Menurut Hakim Pengadilan Pajak Republik Indonesia Andre Irwanda, S.H.,S.E.,Ak.,MBA.,M.H.,CIA.,CA, pada model OECD memberikan dividen dikenakan tarif tidak melebihi dari 5% dari jumlah bruto jika penerima dividen (beneficial owner) memiliki kepemilikan paling sedikit 25% dari modal dan 15% dari jumlah bruto dengan kepemilikan lainnya. Sedangkan pada UN Model dividen dikenakan tarif sangat bergantung pada kesepakatan bilateral yang disepakati. Kemudian diperbandingkan dengan jumlah bruto jika penerima dividen (beneficial owner) memiliki kepemilikan paling sedikit 10% dari modal, sebagaimana disampaikan dalam webinar ICTL Universitas Gadjah Mada pada Jumat, 15 Oktober melalui akun Youtube Kanal Pengetahuan.

Lanjutnya, mengenai Bunga pada OECD Model dikenakan tarif tidak melebihi 10% dari jumlah bruto sedangkan pada UN Model adalah tergantung pada kesepakatan bilateral. Dengan demikian pada penerapan UN Model lebih menekankan pada aspek perjanjian bilateral yang disepakati oleh negara pihak.

Daya laku tax treaty di Indonesia

Tax treaty merupakan salah satu bentuk perjanjian Internasional sehingga terkait dengan Undang-Undang Nomor 24 Tahun 2000 tentang Perjanjian Internasional. Tax treaty ini bersifat lex-specialis yang berlaku hanya kepada wajib pajak dari negara party dari tax treaty.

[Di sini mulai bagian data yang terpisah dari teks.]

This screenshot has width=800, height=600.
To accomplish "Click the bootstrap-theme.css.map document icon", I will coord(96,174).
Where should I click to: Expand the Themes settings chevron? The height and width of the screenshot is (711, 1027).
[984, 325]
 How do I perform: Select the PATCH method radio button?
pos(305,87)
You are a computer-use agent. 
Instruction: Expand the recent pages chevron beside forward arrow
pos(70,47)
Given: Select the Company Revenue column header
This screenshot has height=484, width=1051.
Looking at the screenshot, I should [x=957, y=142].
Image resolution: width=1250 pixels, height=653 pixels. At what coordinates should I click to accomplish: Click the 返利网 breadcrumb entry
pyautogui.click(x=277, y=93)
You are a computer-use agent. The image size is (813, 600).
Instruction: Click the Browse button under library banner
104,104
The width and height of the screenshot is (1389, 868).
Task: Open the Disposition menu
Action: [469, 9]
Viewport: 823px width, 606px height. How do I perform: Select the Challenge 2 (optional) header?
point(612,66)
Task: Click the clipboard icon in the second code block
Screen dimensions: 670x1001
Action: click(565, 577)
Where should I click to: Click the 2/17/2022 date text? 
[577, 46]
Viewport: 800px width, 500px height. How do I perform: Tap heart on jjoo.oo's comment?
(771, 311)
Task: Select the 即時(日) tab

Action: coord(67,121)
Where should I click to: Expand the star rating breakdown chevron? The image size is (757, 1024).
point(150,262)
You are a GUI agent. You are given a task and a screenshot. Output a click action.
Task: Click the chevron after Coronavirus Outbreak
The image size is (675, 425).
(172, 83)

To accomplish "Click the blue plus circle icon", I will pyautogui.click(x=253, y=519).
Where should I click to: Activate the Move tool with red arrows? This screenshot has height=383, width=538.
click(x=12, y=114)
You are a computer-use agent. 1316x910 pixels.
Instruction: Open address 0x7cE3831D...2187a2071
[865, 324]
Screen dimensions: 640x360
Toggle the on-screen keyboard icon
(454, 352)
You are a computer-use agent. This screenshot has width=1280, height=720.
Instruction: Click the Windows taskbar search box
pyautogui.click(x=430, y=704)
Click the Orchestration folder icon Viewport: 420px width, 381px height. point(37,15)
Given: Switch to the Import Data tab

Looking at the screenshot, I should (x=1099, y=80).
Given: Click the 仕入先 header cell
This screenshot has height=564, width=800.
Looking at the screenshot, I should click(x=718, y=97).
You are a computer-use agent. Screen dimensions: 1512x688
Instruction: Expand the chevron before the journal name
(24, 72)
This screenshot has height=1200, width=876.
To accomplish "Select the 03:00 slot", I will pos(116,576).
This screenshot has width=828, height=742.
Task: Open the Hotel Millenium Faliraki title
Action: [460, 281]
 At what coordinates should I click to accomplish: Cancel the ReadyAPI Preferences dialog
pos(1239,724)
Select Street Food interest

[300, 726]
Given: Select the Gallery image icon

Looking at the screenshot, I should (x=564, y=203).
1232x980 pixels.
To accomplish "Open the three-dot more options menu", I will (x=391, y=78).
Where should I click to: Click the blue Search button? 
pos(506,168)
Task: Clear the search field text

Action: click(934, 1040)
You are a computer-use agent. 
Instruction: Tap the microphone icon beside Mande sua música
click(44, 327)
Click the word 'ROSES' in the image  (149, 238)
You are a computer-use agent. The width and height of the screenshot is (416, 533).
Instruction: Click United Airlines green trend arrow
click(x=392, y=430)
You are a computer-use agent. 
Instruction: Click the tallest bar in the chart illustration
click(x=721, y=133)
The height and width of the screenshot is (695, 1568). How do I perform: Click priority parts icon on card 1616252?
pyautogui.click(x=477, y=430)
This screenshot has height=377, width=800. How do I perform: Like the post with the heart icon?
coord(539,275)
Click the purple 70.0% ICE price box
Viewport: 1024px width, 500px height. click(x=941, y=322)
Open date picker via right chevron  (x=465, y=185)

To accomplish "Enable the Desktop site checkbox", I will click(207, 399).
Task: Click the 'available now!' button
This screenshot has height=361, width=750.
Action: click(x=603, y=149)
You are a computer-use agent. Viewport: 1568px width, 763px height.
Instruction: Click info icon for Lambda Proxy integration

Penduduk sebagai Wajib Pajak ini ditentukan oleh pejabat pemerintahan yang berwenang yang kemudian dibuktikan dengan Surat Keterangan Domisili sehingga menjadi bukti otentik status penerima penghasilan.

Surat Keterangan Domisili ini memiliki dimensi ruang dan waktu. Hal ini berimplikasi pada penduduk di negaranya, misalnya penduduk  Hongkong sekalipun kewarganegaraannya adalah China namun tidak terikat pada Tax Treaty Indonesia dengan China.

Berdimensi waktu dimaksudkan, pada Surat Keterangan Domisili itu harus memuat tanggal keberlakuan. Sebab, apabila didalam surat tidak dimasukkan tanggal keberlakuan maka terhadap transaksi yang menimbulkan pemajakkan ketentuan tax treatynya tidak dapat diberlakukan.  

Dengan demikian Tax treaty-nya baru akan berlaku sepanjang Wajib Pajak tersebut dapat membuktikan bahwa Surat Keterangan Domisilinya yang tidak mencantumkan tanggal keberlakuan ini salah dan segera berkoordinasi dengan otoritas pajak negara penghasil sehingga tax treaty dapat diberlakukan sebagaimana asas presumptio iustae causa.

Asas Presumptio Iustae Causa yang menyatakan bahwa setiap keputusan tata usaha negara (KTUN) yang dikeluarkan harus dianggap benar menurut hukum, karenanya dapat dilaksanakan lebih dahulu selama belum dibuktikan sebaliknya dan dinyatakan oleh hakim.